-- START SOURCE EXCERPT --

The Court DENIES the petitioner's motion for reconsideration for its lack of merit considering that the basic issues being thereby raised were already passed upon and no substantial arguments were presented to warrant the reversal of the decision promulgated on August 16, 2016.

Article 2 of the RP-Hong Kong treaty provides that surrender of the extraditee by the Requested State to the Requesting State shall only be for an offense coming within any of the descriptions of the offenses therein listed insofar as the offenses are punishable by imprisonment or other form of detention for more than one year, or by a more severe penalty according to the laws of both parties. The provision expresses the dual criminality rule. The determination of whether or not the offense concerned complied with the dual criminality rule rests on the Philippines as the requested party. Hence, the Philippines must carefully ascertain the exact nature of the offenses involved in the request, and thereby establish that the surrender of Muñoz for trial in the HKSAR will be proper. On its part, the HKSAR as the requesting party should prove that the offense is covered by the RP-Hong Kong Treaty, and punishable in our jurisdiction.

A perusal of the motion for reconsideration shows that the petitioner has lifted from the dissenting opinion the arguments it now advances to support its insistence that Muñoz must also be extradited for the crime of accepting an advantage as an agent. In the last paragraph of the motion for reconsideration, the petitioner cites the ruling supposedly handed down by the Court of Final Appeal of the HKSAR in the case of B v. The Commissioner of the Independent Commission Against Corruption to the effect that the term agent in Section 9 of the HKSAR's Prevention of Bribery Ordinance (POBO) also covered public servants in another jurisdiction.[4] On the basis of such supposed ruling, the petitioner prays that the exclusion of the crime of accepting an advantage as an agent be reversed; and that the Court should hold Muñoz to be extraditable also for such crime.

The petitioner's prayer cannot be granted. To grant it would be to take judicial notice of the ruling in B v. The Commissioner of the Independent Commission Against Corruption. Like all other courts in this jurisdiction, however, the Court is not at liberty to take judicial notice of the ruling without contravening our own rules on evidence under which foreign judgments and laws are not considered as matters of a public or notorious nature that proved themselves.

Verily, foreign judgments and laws, if relevant, have to be duly alleged and competently proved like any other disputed fact. Noveras v. Noveras[5] explains why:

x x x Justice Herrera explained that, as a rule, "no sovereign is bound to give effect within its dominion to a judgment rendered by a tribunal of another country." This means that the foreign judgment and its authenticity must be proven as facts under our rules on evidence, together with the alien's applicable national law to show the effect of the judgment on the alien himself or herself. The recognition may be made in an action instituted specifically for the purpose or in another action where a party invokes the foreign decree as an integral aspect of his claim or defense.

-- END SOURCE EXCERPT --
-- START LISTING --

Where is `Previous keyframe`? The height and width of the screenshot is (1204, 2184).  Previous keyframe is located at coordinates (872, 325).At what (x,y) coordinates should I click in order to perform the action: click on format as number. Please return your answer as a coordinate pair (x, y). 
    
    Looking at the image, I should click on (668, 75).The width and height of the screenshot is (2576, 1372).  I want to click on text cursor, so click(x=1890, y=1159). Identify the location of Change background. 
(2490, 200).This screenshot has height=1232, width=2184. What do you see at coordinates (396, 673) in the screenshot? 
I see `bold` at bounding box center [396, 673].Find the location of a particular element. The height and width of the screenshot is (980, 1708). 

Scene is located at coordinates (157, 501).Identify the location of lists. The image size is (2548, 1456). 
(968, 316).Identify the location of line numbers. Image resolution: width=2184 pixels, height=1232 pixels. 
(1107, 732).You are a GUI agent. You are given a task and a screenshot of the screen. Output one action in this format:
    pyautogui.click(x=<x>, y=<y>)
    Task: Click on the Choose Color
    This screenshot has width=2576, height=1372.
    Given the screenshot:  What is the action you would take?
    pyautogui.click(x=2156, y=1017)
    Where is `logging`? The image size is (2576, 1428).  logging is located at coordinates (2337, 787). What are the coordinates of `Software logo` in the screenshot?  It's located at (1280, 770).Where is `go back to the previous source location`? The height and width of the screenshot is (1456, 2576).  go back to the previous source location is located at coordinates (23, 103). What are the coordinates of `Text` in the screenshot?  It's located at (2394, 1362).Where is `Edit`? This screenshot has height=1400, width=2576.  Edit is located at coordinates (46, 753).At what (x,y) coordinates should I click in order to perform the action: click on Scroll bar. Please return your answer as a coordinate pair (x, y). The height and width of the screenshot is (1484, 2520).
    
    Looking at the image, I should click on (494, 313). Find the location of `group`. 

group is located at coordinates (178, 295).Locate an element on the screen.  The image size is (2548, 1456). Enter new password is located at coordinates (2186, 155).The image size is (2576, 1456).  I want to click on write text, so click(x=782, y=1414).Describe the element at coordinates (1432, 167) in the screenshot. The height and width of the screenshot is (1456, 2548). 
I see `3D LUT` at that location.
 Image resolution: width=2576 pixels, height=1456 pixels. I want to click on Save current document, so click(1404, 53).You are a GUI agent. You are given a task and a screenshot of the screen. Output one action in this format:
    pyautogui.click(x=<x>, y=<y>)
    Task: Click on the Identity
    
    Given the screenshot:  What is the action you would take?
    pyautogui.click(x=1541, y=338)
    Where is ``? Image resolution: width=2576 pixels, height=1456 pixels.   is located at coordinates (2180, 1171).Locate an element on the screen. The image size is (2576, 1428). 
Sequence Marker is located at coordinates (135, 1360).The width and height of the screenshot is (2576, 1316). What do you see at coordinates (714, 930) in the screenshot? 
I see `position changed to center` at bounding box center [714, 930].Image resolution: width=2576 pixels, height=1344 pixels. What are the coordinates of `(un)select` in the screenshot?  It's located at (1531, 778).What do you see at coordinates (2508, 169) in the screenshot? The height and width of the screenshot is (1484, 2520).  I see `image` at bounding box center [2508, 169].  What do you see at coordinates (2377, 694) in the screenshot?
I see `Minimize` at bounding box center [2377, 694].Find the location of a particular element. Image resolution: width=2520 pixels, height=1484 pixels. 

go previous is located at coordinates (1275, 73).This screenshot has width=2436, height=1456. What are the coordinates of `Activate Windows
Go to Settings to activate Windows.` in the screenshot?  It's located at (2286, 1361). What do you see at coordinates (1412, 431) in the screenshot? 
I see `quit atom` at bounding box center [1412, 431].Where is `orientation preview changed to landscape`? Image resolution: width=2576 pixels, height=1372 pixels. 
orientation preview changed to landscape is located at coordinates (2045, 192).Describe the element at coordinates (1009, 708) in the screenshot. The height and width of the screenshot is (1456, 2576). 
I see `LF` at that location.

-- END LISTING --

■ **DIRECTIONS**: Please write out the passage of the extradition ruling between "Verily, foreign judgments" and "claim or defense.", inclusive, word for word. You won't need the entries to do this.

■ **RESPONSE TO THE TASK**:
Verily, foreign judgments and laws, if relevant, have to be duly alleged and competently proved like any other disputed fact. Noveras v. Noveras[5] explains why:

x x x Justice Herrera explained that, as a rule, "no sovereign is bound to give effect within its dominion to a judgment rendered by a tribunal of another country." This means that the foreign judgment and its authenticity must be proven as facts under our rules on evidence, together with the alien's applicable national law to show the effect of the judgment on the alien himself or herself. The recognition may be made in an action instituted specifically for the purpose or in another action where a party invokes the foreign decree as an integral aspect of his claim or defense.